____ Source data
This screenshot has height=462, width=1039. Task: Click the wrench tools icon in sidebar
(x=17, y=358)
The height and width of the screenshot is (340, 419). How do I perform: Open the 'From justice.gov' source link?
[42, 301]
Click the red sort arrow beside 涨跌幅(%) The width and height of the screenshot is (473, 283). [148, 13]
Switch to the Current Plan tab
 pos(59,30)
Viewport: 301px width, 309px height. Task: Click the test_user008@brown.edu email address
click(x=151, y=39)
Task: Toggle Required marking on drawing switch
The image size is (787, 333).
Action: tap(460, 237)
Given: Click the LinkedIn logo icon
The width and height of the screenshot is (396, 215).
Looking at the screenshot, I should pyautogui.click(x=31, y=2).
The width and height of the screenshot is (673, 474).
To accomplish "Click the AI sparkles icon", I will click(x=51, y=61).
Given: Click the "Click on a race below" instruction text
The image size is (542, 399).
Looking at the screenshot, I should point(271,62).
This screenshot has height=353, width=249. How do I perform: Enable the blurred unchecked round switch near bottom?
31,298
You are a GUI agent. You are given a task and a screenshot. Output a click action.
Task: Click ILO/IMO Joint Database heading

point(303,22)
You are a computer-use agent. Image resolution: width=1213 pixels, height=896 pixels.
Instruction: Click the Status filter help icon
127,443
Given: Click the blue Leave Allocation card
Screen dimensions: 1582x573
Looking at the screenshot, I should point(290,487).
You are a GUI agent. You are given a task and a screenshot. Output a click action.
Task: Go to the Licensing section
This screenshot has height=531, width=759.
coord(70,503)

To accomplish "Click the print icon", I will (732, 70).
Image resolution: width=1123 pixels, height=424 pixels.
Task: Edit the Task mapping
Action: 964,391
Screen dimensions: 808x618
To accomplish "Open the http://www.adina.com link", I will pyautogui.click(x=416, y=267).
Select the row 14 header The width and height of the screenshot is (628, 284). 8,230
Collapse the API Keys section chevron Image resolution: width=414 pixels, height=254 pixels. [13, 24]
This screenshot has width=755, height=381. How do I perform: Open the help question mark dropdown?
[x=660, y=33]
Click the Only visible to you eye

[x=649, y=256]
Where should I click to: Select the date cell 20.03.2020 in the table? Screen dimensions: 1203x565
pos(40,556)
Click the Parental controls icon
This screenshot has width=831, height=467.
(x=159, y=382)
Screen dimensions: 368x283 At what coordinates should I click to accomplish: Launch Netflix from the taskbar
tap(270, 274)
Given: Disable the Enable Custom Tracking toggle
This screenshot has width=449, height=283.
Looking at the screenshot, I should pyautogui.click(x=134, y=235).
________
- Activity
Copy out the line holding "This screenshot has width=755, height=381." along with all lines after it through the end of the entries, exactly and only these.

- Task response
This screenshot has width=755, height=381. How do I perform: Open the help question mark dropdown?
[x=660, y=33]
Click the Only visible to you eye

[x=649, y=256]
Where should I click to: Select the date cell 20.03.2020 in the table? Screen dimensions: 1203x565
pos(40,556)
Click the Parental controls icon
This screenshot has width=831, height=467.
(x=159, y=382)
Screen dimensions: 368x283 At what coordinates should I click to accomplish: Launch Netflix from the taskbar
tap(270, 274)
Given: Disable the Enable Custom Tracking toggle
This screenshot has width=449, height=283.
Looking at the screenshot, I should pyautogui.click(x=134, y=235).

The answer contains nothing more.